I was born backstage during a rehearsal of a saucy and amorous off-Broadway play. It was at the Cherry Lane Theater on Commerce Street in Manhattan. I grew up near Washington Square. My mother was an impassioned actress married to a man other than my father. Sharifa was my mother’s surname. Our family was live theater. And I came to know Manhattan as an unchaste offspring of exotic dancers who my mother told me were inspired by Terpsichore, the Greek Muse of dance and song. She also said to me, “Reine Sharifa, to be a credible actor in life you must learn to play the gender roles of both a woman or a man.” And then would add, oral performance is a life skill for both genders. “You’re a sexual being. And you are a natural leader. To know what and who you are may take what seems as a lifetime.”

I matured young. My theatrical career didn’t last. I became acquainted with the city like a soothsayer examining the curved and splintered lines on the palm of my hand. There was no deeper meaning to the elusive reality of the theater in which I was exposed. I learned in the process there are no straight lines to a peculiar desire. I didn’t need to be physically inside a theater to be on stage.

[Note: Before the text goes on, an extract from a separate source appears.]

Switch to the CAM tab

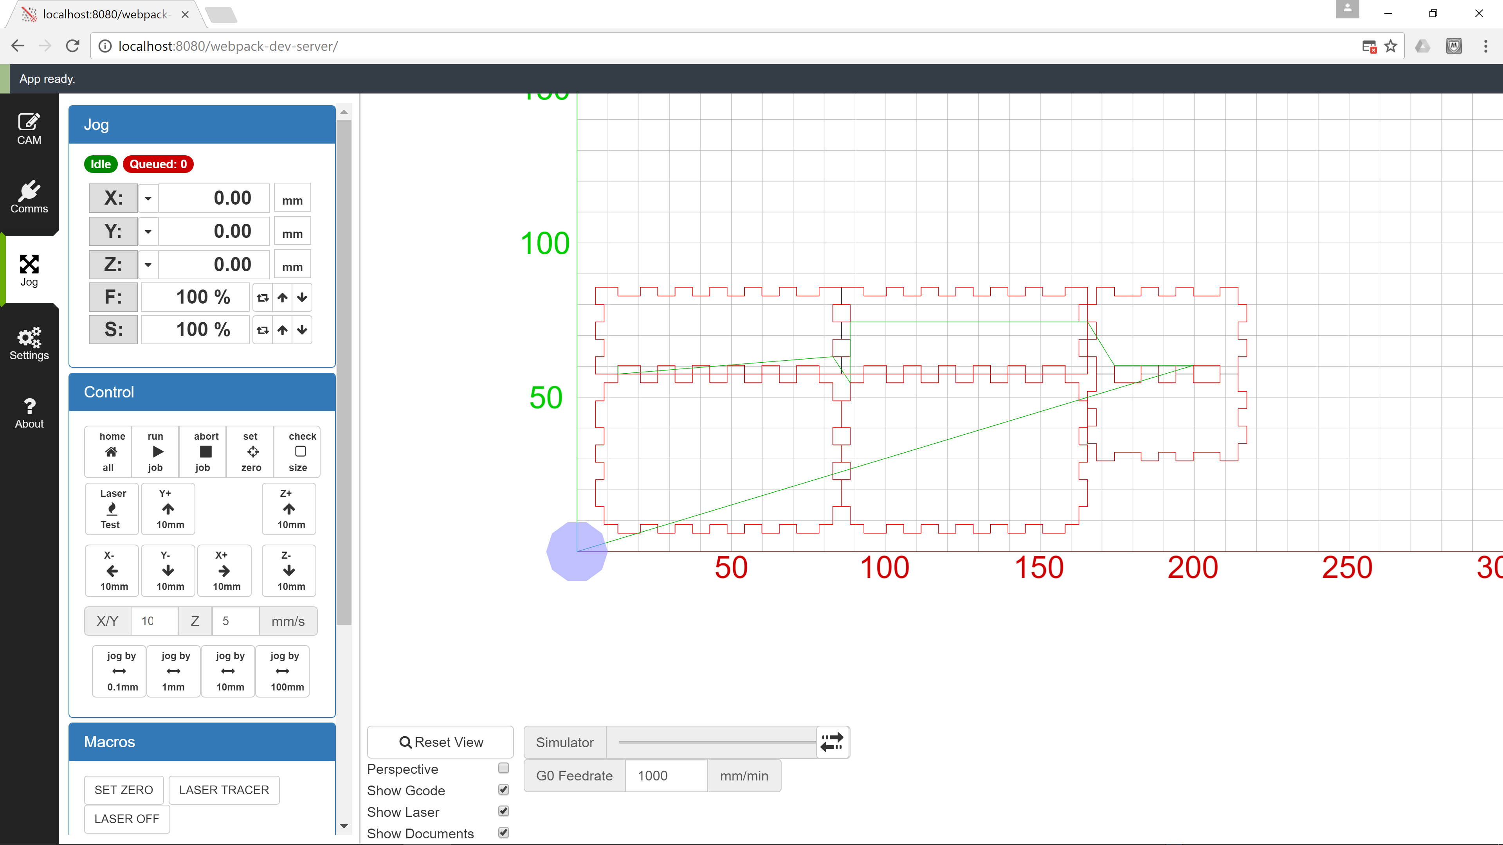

It was during my ever-evolving educational curve the previous night, on an unusually warm, rainy evening, when my desire began sketching the detailed character lines on my brain. I had ridden in a taxi that weaved in and out of the late hour traffic. The driver stopped at a corner for pedestrians crossing the street near St. Patrick’s Cathedral. A striking young woman held onto an umbrella as the wind and rain swirled around her body and the short skirt she was wearing rose above her waist. I noticed she wore a lavender colored crotch-less pantie, her trim pussy accentuated by a car’s headlights as if she was a nude dancer performing on a live stage. I half-smiled as the young woman didn’t appear embarrassed as much as flustered while managing her dilemma. She shrugged her shoulders and looked over at me and laughed. She reminded me of my youth. The wetness clung to her like a sweaty lover after hours of passion. I wondered if she was someone’s inamorata.

And now here I am with a suitor I agreed to meet in the Café Carlyle on East 76th street down a block from Central Park. I thought of the sensuous woman crossing the street as vehicle lights from the street outside danced in bursts across the ceiling through the parted curtains of the hotel room. The tranquil was pierced with a grunt like snore of the man lying next to me.

Minutes passed silently as I adjusted my body against the pillow without disturbing my suitor. His flaccidity weary from battle, partially retreated inside the condom which served as its transparent suit of armor. I shrugged trying to recall the person’s name my suitor uttered when his body shuddered and after he closed his eyes. Was it Rae or Ray, had he gasped? Was he referring to a man or woman? It didn’t matter.

I breathed an anxious breath. The shiver of regret was altered by an unmet desire. I pinched my nipples between my thumbs and forefingers. My thought was redirected to the other man, an associate professor at Columbia University. A confidant and friend at the university intimated to me, “You need to meet this man.” She texted me: “Here’s a recent photo of the man I spoke about to you. His name is Micah Zunge. He’s Jewish.”

A sheet lightning lit up the room. My mind uttered “Micah!” My heart pounded as I recalled him in the flesh browsing among the books at a local bookstore.

“Breathe!” I whispered to myself at the time. I watched him walk over to the adjoining coffee shop with a book in hand. My hand grazed the divide between my legs. I was wet. How could this happen with a man I had yet to meet? He turned his head in my direction. My heart raced.